Indikatoren-Trading

Ein durchschnittlicher Trader sitzt den ganzen Tag vor dem Rechner und versucht, die Kursbewegungen des Marktes in bares Geld zu verwandeln. Und obwohl dem Trader eine Rolle als Statist zugedacht ist, versucht er sich immer wieder als Regisseur. Er will dem Markt die Richtung diktieren. Nur ist der Markt eine launige Diva, die sich nicht zähmen lässt. Noch ehe sich es der Trader versieht, wird aus einem Thriller eine Horrorshow.

Das oberste Gebot an der Börse ist, dass der Markt immer recht hat. Das lässt sich leicht sagen und noch viel öfter lesen. Nur beherzigen diese Wahrheit nur die wenigsten. Die meisten gehen den Handel an der Börse nicht mit der entsprechenden Demut an. Der Trader hat am Finanzmarkt nichts zu melden und ist nur ein kleines Licht. Er kann mitschwimmen und von den Bewegungen der anderen profitieren, er kann aber keine Bewegung in Gang setzen. Das ist so!

Diese Rollenverteilung wird bald über den Haufen geworfen, dann nämlich, wenn der Trader in eine Spirale von Verlusten gerät. Zunächst glaubt er noch an Unvermögen. Er glaubt, er habe einen Flüchtigkeitsfehler gemacht, den es einfach zu korrigieren gilt. Doch dann werden aus kleinen Verlusten große. Schnell hat der Trader den Schuldigen identifiziert: Es ist der Markt, der sich seinem Erfolg in den Weg stellt. Wut macht sich breit.
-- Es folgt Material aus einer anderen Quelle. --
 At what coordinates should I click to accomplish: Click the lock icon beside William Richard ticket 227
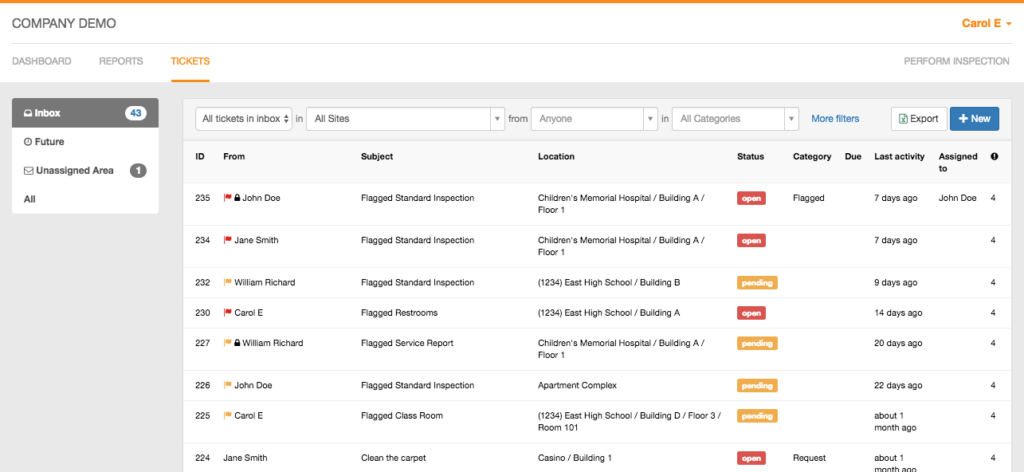(x=237, y=343)
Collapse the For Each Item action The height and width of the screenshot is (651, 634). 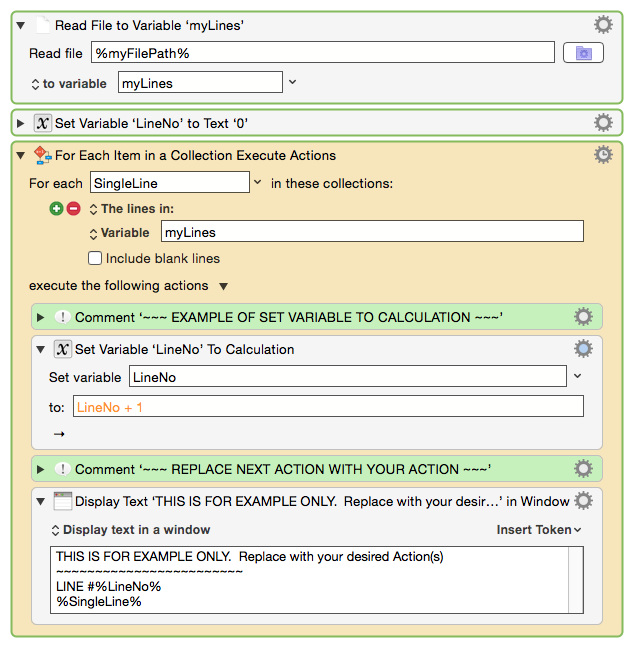point(22,156)
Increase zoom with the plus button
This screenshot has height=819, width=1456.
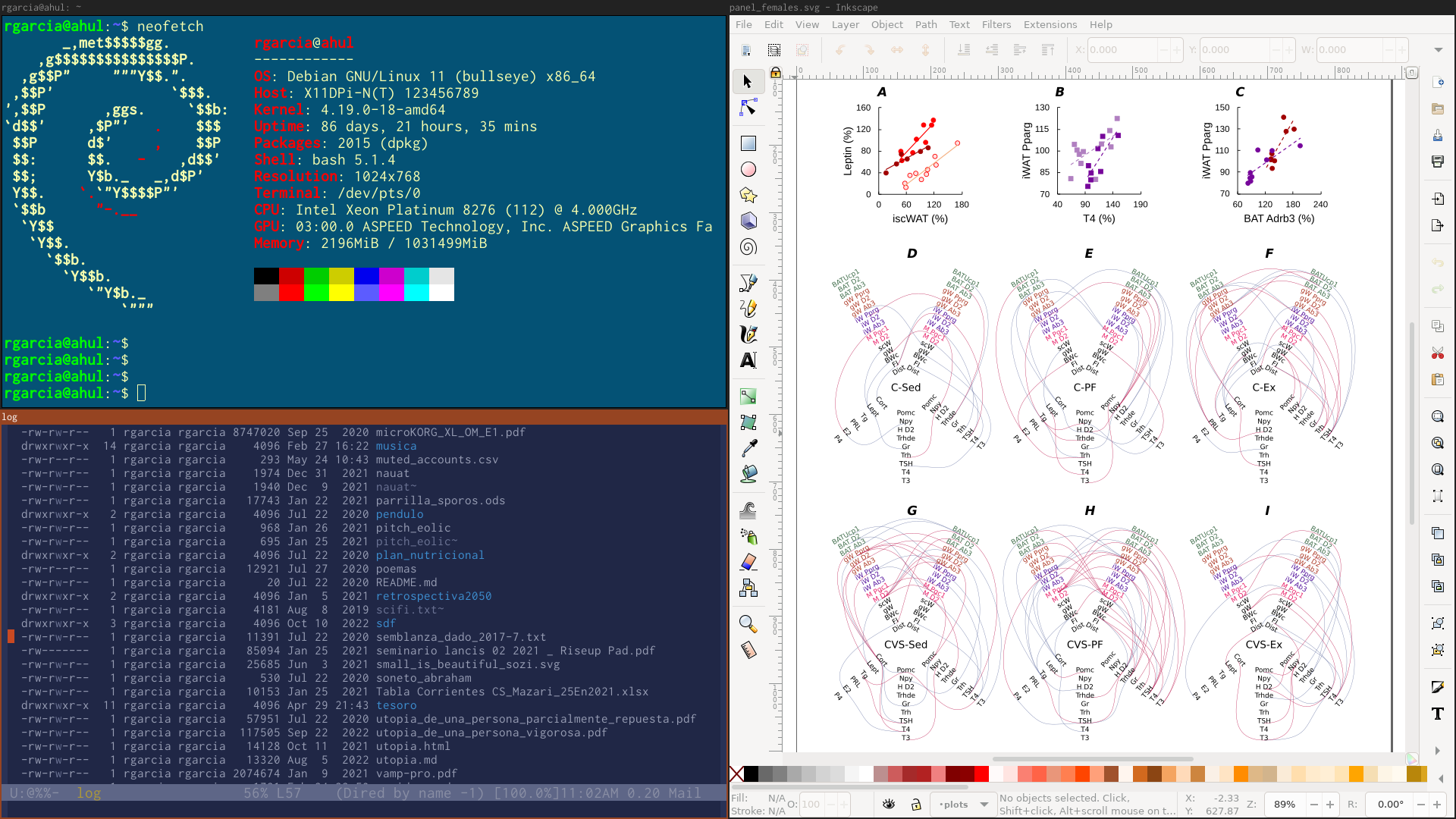1329,804
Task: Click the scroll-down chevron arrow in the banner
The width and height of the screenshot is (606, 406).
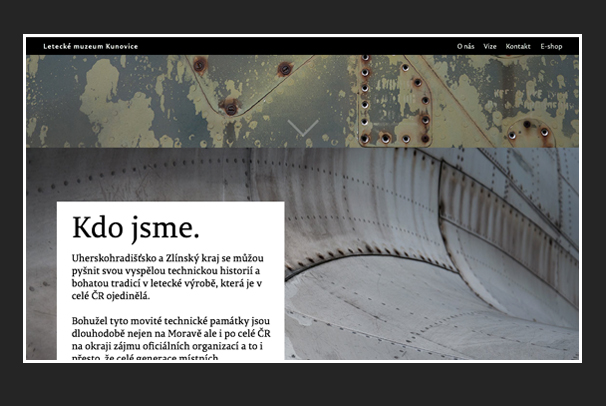Action: pos(302,127)
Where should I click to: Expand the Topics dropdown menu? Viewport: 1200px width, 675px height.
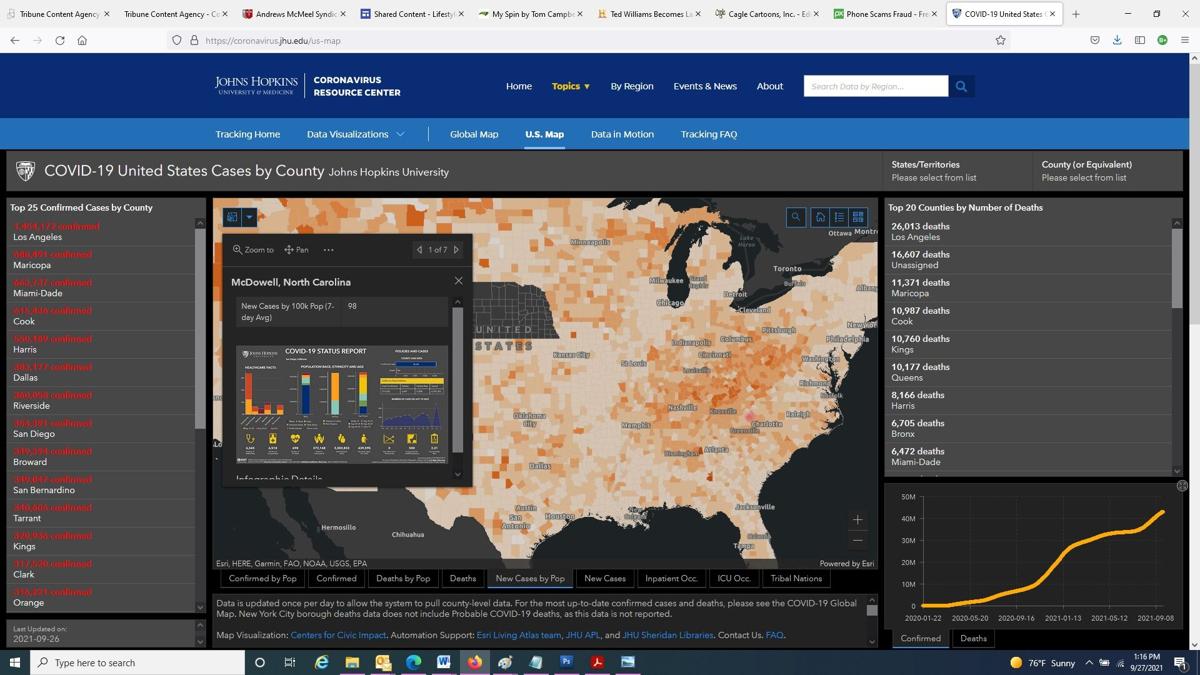570,86
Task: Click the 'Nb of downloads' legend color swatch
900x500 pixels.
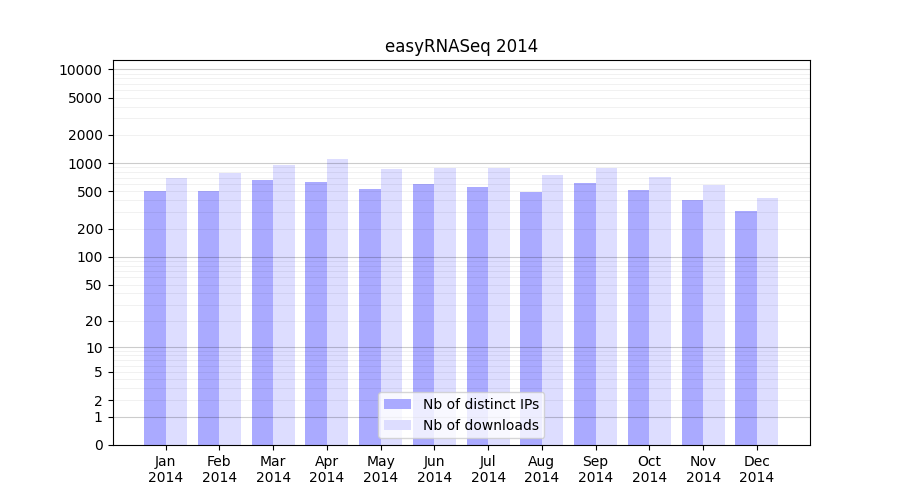Action: click(x=397, y=425)
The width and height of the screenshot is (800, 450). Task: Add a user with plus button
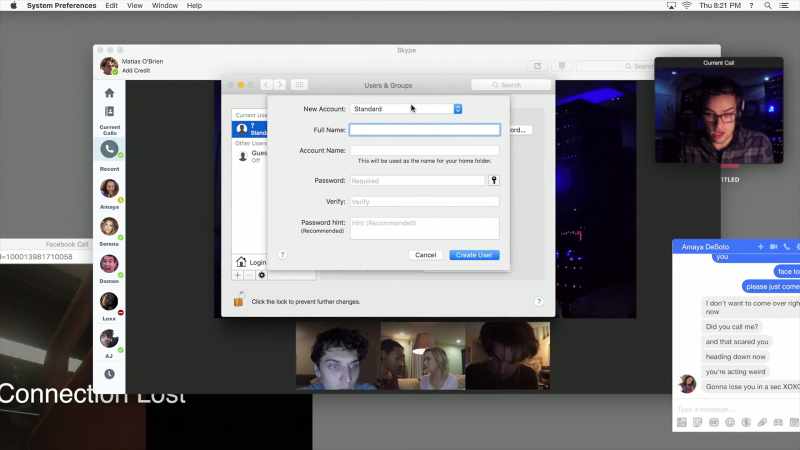(x=237, y=275)
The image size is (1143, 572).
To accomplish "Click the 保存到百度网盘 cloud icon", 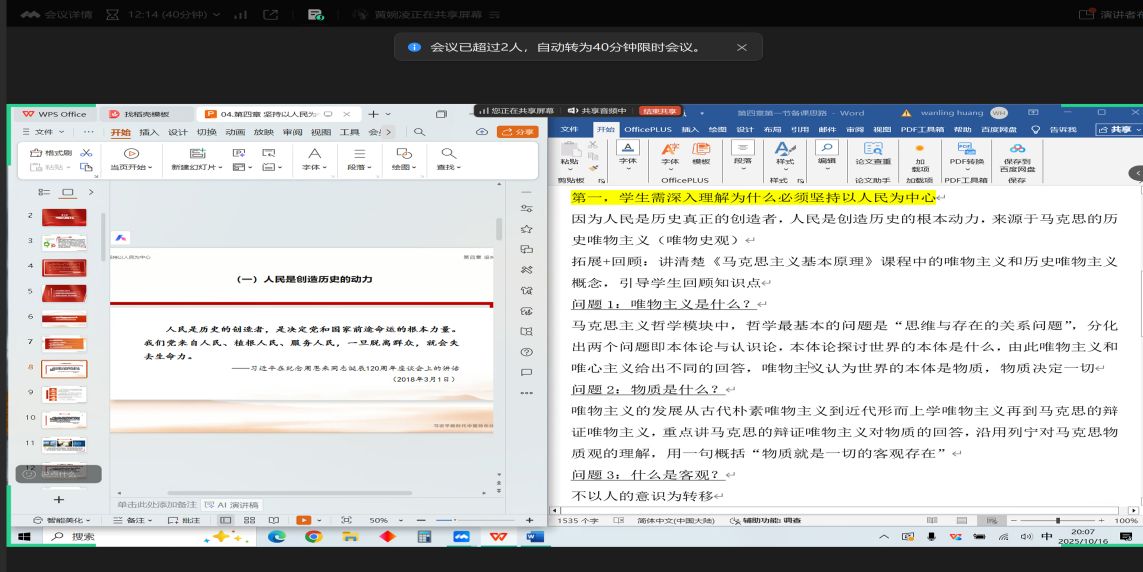I will point(1016,148).
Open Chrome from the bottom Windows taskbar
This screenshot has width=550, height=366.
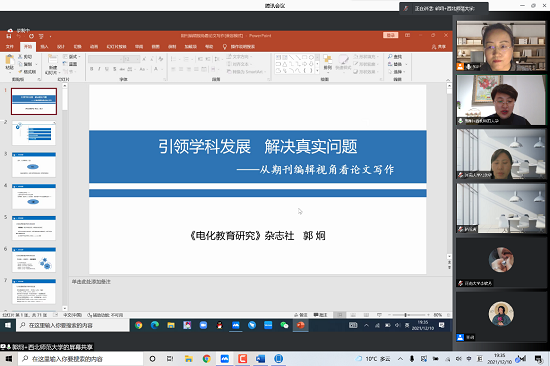pyautogui.click(x=206, y=359)
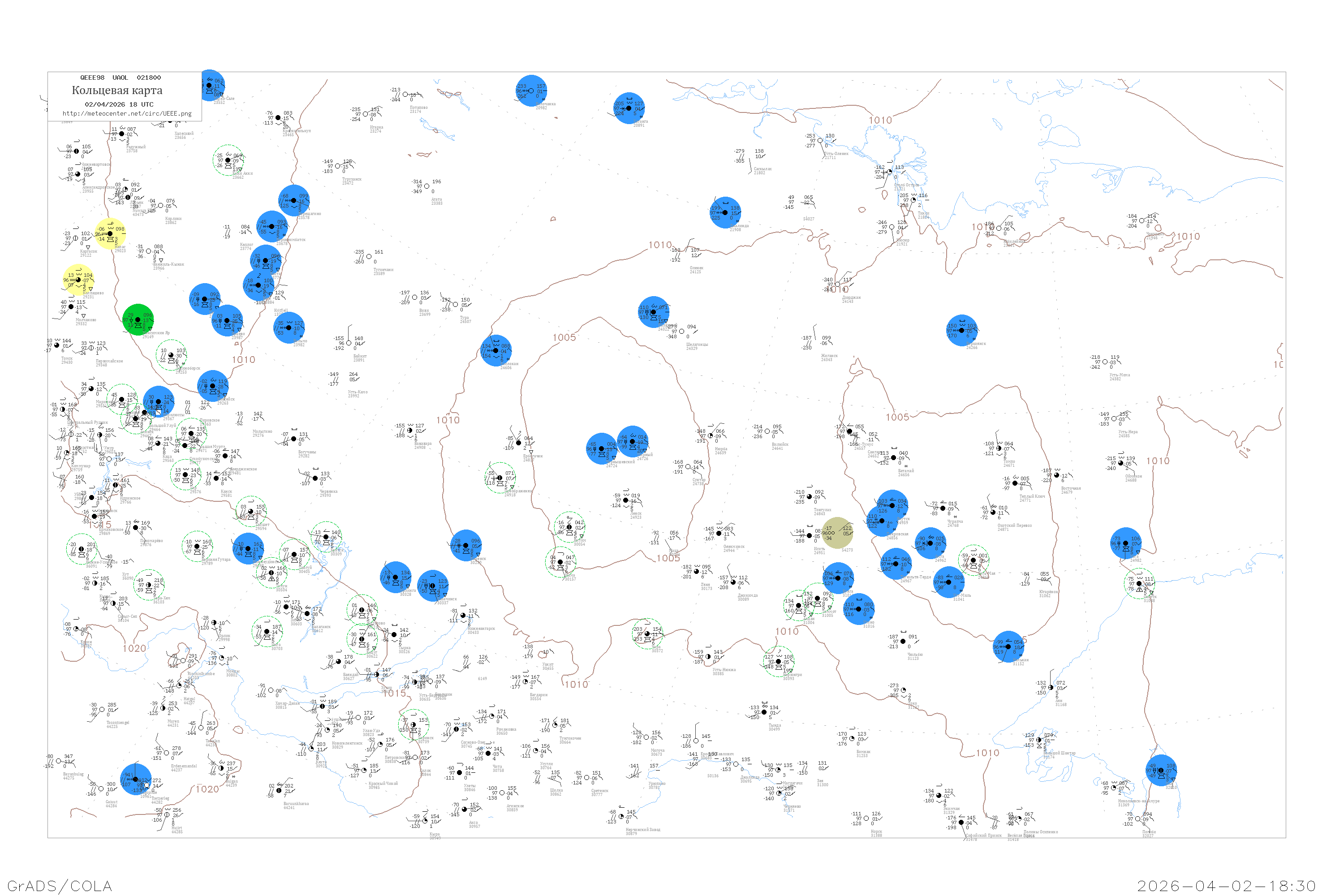Click the yellow station circle at Колпашево

tap(78, 280)
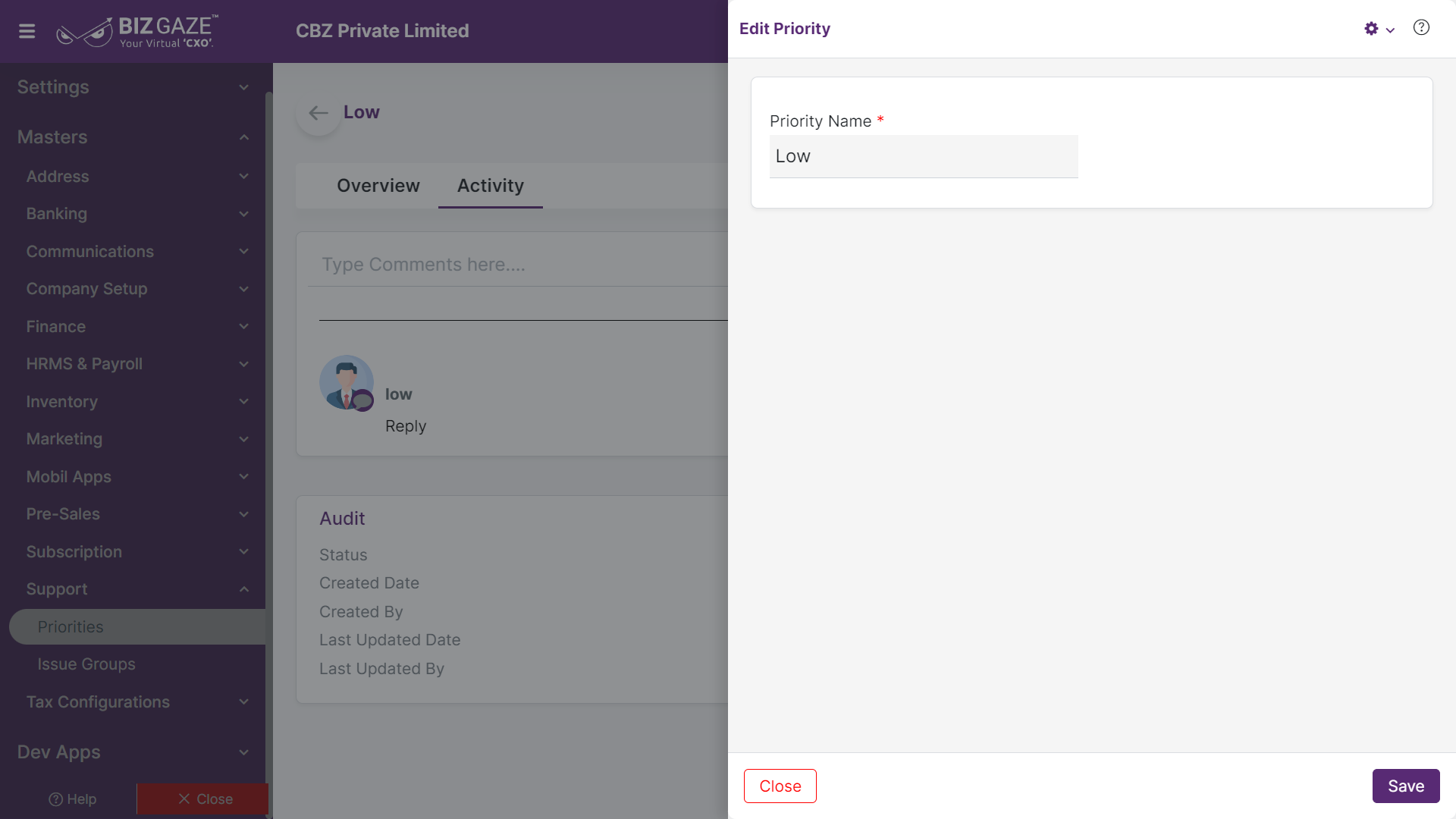The height and width of the screenshot is (819, 1456).
Task: Collapse the Support menu
Action: [136, 589]
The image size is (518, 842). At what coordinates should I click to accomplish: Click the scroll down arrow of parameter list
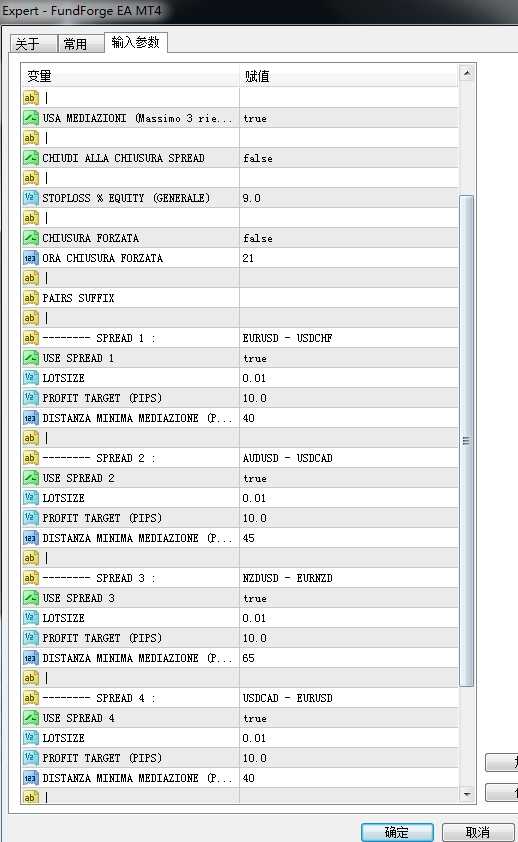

Natürlich kann der Markt nichts dafür, dass es zu plötzlichen Richtungsänderungen kommt. Die Masse der Marktteilnehmer ist es, die die Richtung an der Börse bestimmt. Sicher, manchmal sind auch Bewegungen dabei, die nicht zu fassen sind. Die gab es jedoch schon immer, seitdem es die Börse gibt. Wer sich diesem Spiel nicht hingeben will, der ist an der Börse vielleicht fehl am Platz.

Unser Trader glaubt nicht mehr an seine Rolle als Statist. Er will nun dem Markt seine Dominanz aufzwingen. Er geht eine Position ein und will damit den Kursen eine Richtung vorgeben. Er erhöht seine Positionsgröße und will dem Markt dadurch seine Dominanz, seine Macht, beweisen. Der Trader glaubt, dass er nur ein entsprechend schweres Gegengewicht platzieren muss, um mit der herrschenden Marktmeinung zu konkurrieren.

Je fester unser Trader an seine gefühlte Macht glaubt, umso deutlicher seine hoffnungslose Situation. Er schimpft, er wütet, er kneift die Augen zu. Er will böse wirken und dem Markt damit seine Aggression beweisen. In Wirklichkeit wirkt dieses Vorgehen nur beim Trader selbst. Der Markt interessiert sich nicht für ihn.

Gefangen im Kreislauf von Ärger, Wut und Verlust folgt eine Niederlage nach der nächsten. Was als eine Gemeinschaft von Trader und Börse begann und der Absicht diente, erfolgreich zu handeln, ist zu einer Plattform geworden, wo der eine den anderen auffrisst, ohne Rücksicht auf Gefühle und Verluste.

Für viele Trader beginnt ein Ausflug an die Börse mit viel Hoffnung. Man will etwas bewegen, man will was sein. Es endet oftmals mit einer Niederlage, denn wer seine Rolle nicht kennt, der kann diese auch nicht erfolgreich ausüben. Und wer nicht gut ist, der fliegt vom Set.

Wir wünschen allen Tradern viel Erfolg.